Yukito Ayatsuji’s The Decagon House Murders is the first installment in the “Mansion series” and one of the landmark works of the new honkaku mystery movement. Unlike many detective novels that rely on elaborate locked-room setups or mechanical tricks, what makes The Decagon House Murders so successful is not merely the puzzle of the crime itself, but the way the author uses narrative structure to mislead the reader.
A fire on a remote island claimed the lives of a brilliant architect and his family. Half a year later, several members of a university mystery club arrive on the island and take up residence in its unusual decagonal building. They adopt the names of famous detective writers—such as Ellery, Carr, and Agatha—as aliases. Meanwhile, back on the mainland, several people are investigating clues related to the earlier massacre, as well as a past accident involving the mystery club. As the story progresses, a series of murders begin to occur on the island, while the investigation on the mainland gradually closes in on the truth. On the surface, this appears to follow a standard “isolated island murder and external investigation” structure, but in reality, that very framework is part of the author’s deliberate misdirection.
First, the system of aliases functions on the surface as a playful nod to mystery fiction enthusiasts, but on a narrative level it weakens the reader’s reliance on stable identity cues. In traditional detective fiction, a character’s name serves as an anchor for recognition; readers build a continuous understanding of each figure through their name. In The Decagon House Murders, however, all the characters are grouped under the same layer of “writer” codenames, deliberately loosening the connection between their real identities and their actions. As a result, readers gradually become accustomed to seeing the characters as symbols rather than distinct individuals.
During the reading process, because readers are not consistently tracking real names, it becomes difficult for them to establish a stable mapping between identity and behavior early on. When the truth is finally revealed, the culprit is not an unfamiliar outsider, but someone who has already appeared within the narrative. Yet readers are unable to quickly reconcile the “coded persona” with the character’s true identity in their minds. This sense of disconnect is exactly what makes the trick work. Readers lose a reliable means of confirming who each character is, but rarely realize that this absence itself may be part of the deception. In other words, the author does not directly conceal information; instead, he encourages readers to lower their guard without realizing it.
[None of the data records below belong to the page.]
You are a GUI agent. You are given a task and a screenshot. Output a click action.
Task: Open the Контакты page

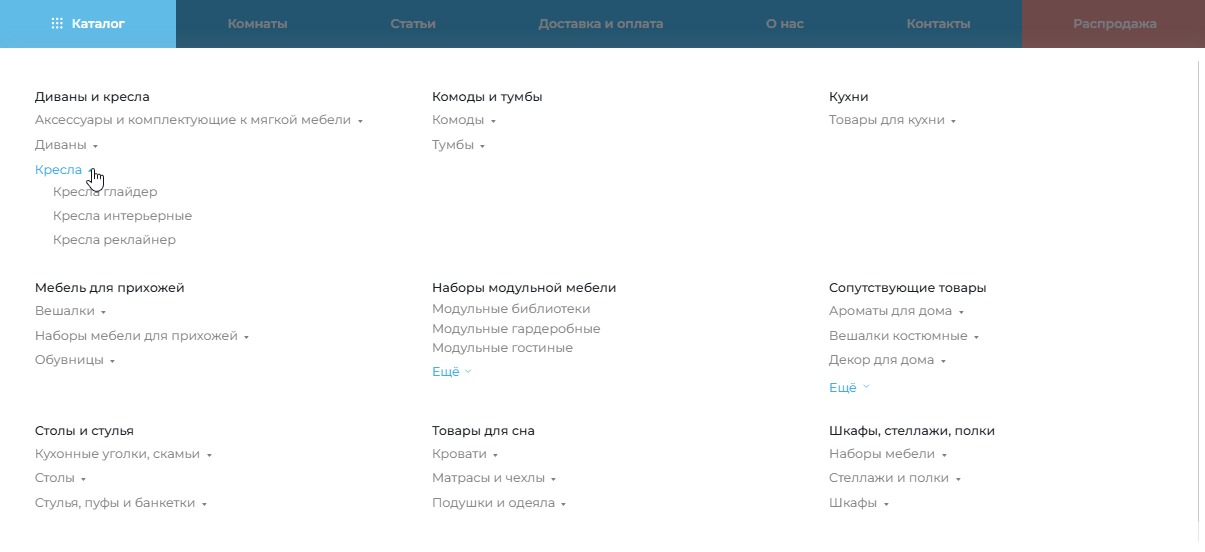click(x=938, y=24)
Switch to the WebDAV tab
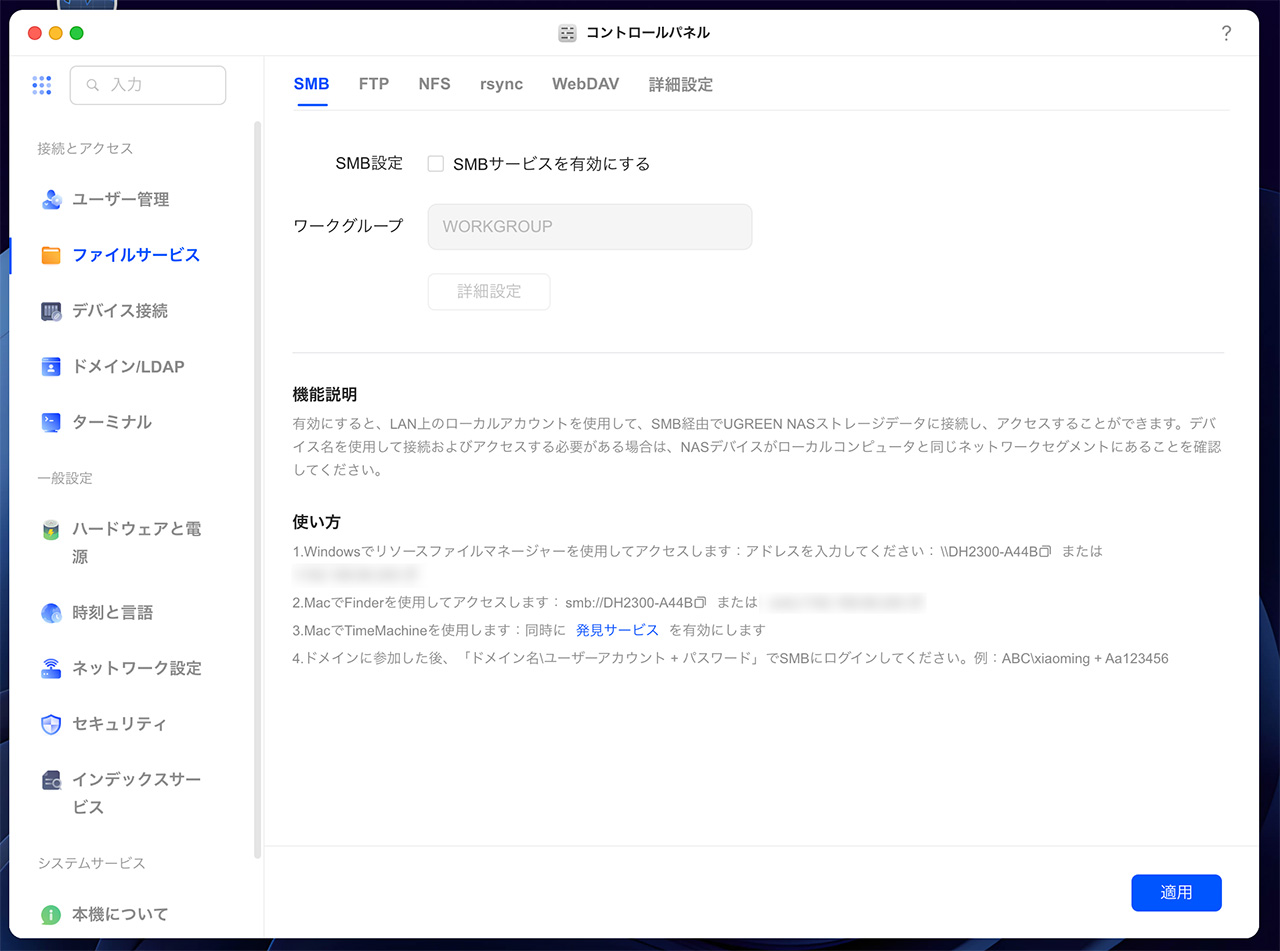This screenshot has width=1280, height=951. pos(585,84)
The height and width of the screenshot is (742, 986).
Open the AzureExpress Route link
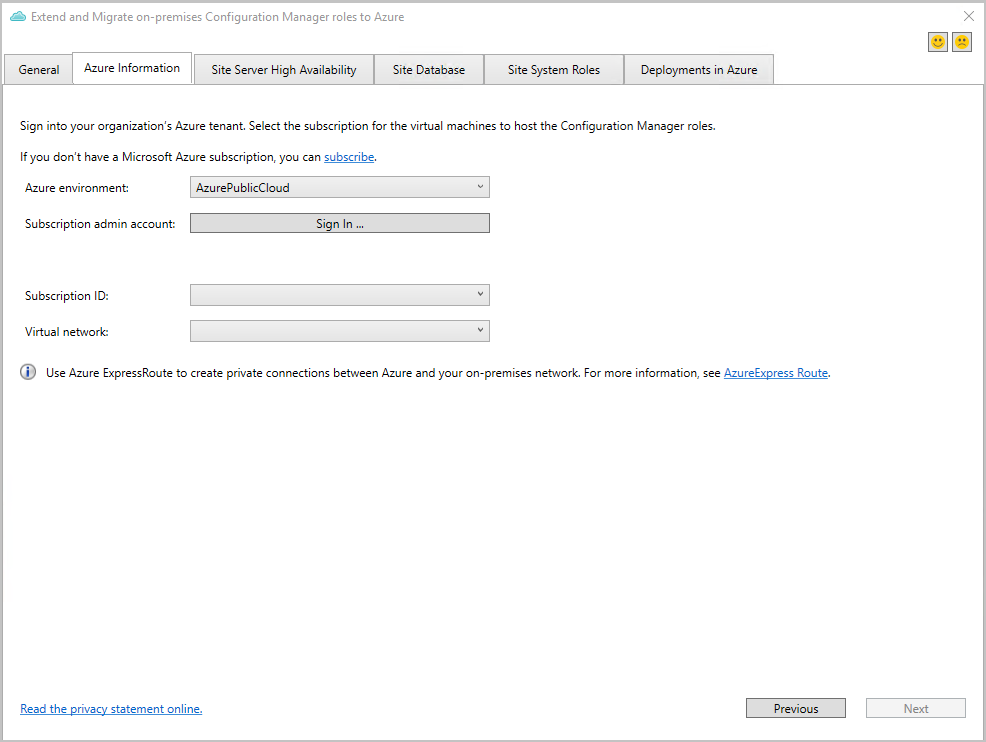(x=775, y=372)
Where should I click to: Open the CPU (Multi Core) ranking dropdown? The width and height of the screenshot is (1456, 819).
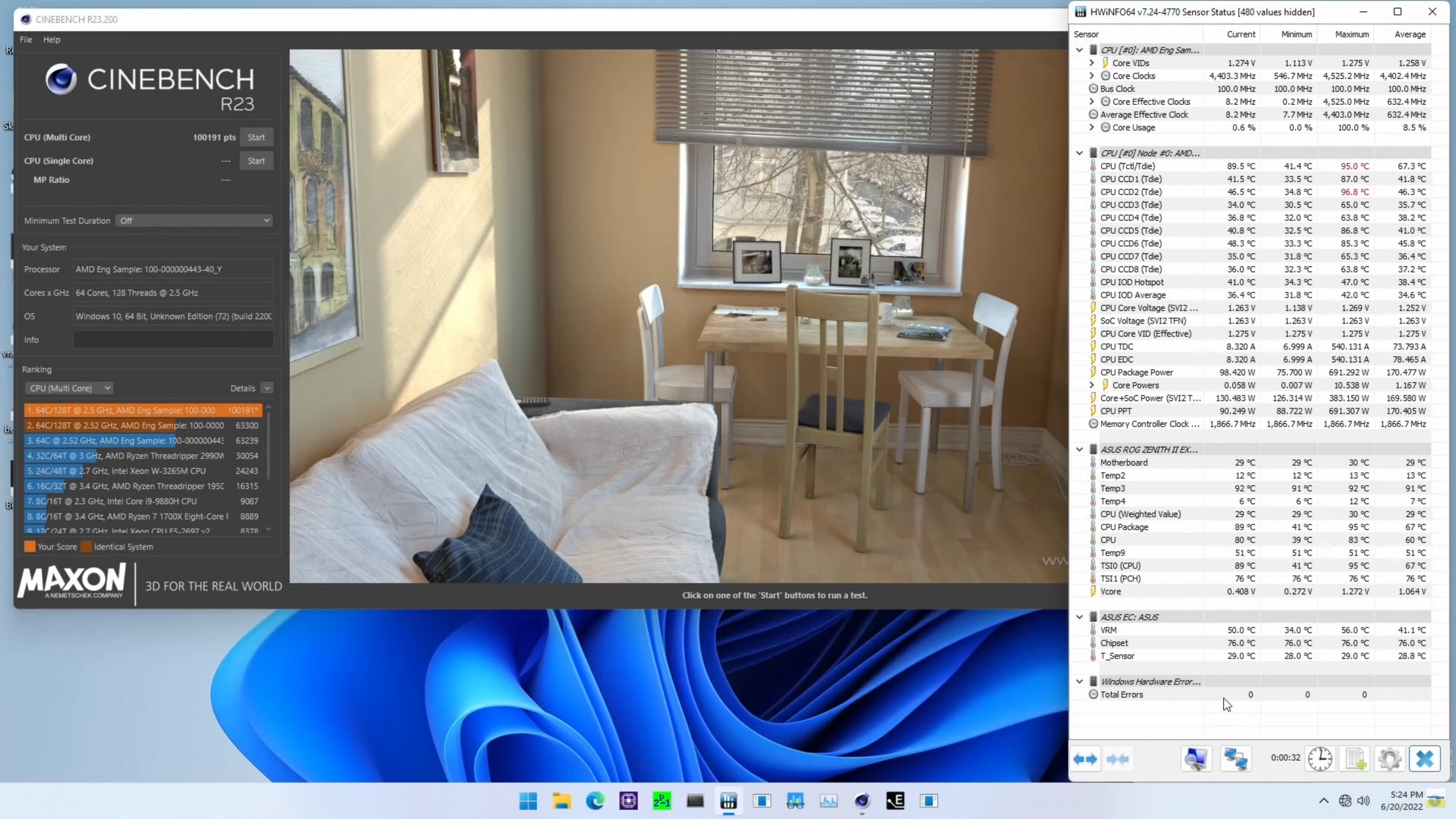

Meanwhile, the dual narrative structure further reinforces this cognitive rupture. The novel continuously shifts between the “island incidents” and the “off-island investigation,” leading readers to naturally assume that the two threads exist within the same timeline and jointly point toward a truth that is gradually coming into focus. Within this framework, the mainland investigation is often treated as an “explanatory device,” while the island events are seen as the primary stage. Yet this layering obscures a crucial issue: readers are never explicitly told the precise temporal relationship between the two strands. The presence of off-island clues encourages the assumption that the real culprit must be connected to the external investigation, thereby diverting attention away from the established characters on the island. This shift in attention is essential—it causes readers to keep searching for answers “outside” the island, while overlooking the possibility that the island’s own cast already contains all the necessary information. In the end, when the identity of the killer is finally revealed, readers realize that the key figure was, in fact, on the island all along. Yet, guided by the narrative structure, they had misdirected their attention toward external clues instead.
The use of codenames and the dual narrative are not isolated techniques, but instead form a single, integrated mechanism of misdirection. The codenames weaken the reader’s ability to recognize and track identities, allowing the killer to remain hidden within plain sight. The dual narrative, meanwhile, disperses the focus of the investigation, drawing readers away from the very space where the truth actually lies. Together, these strategies ensure that the killer’s identity is neither directly concealed nor logically disqualified; rather, it is simply overlooked as readers move through the text.
Therefore, the appeal of The Decagon House Murders does not lie solely in the intricacy of its puzzle, but in the way it reshapes the way readers approach deduction. The codenames and dual narrative are not merely stylistic choices; they actively participate in building the mechanism of misdirection, allowing the killer to remain concealed even while all the necessary information is present. This suggests that the core of honkaku detective fiction is not only about “fairly presenting clues,” but also about how those clues are organized and read. Through its structure, Yukito Ayatsuji demonstrates that narrative form itself can become part of the puzzle.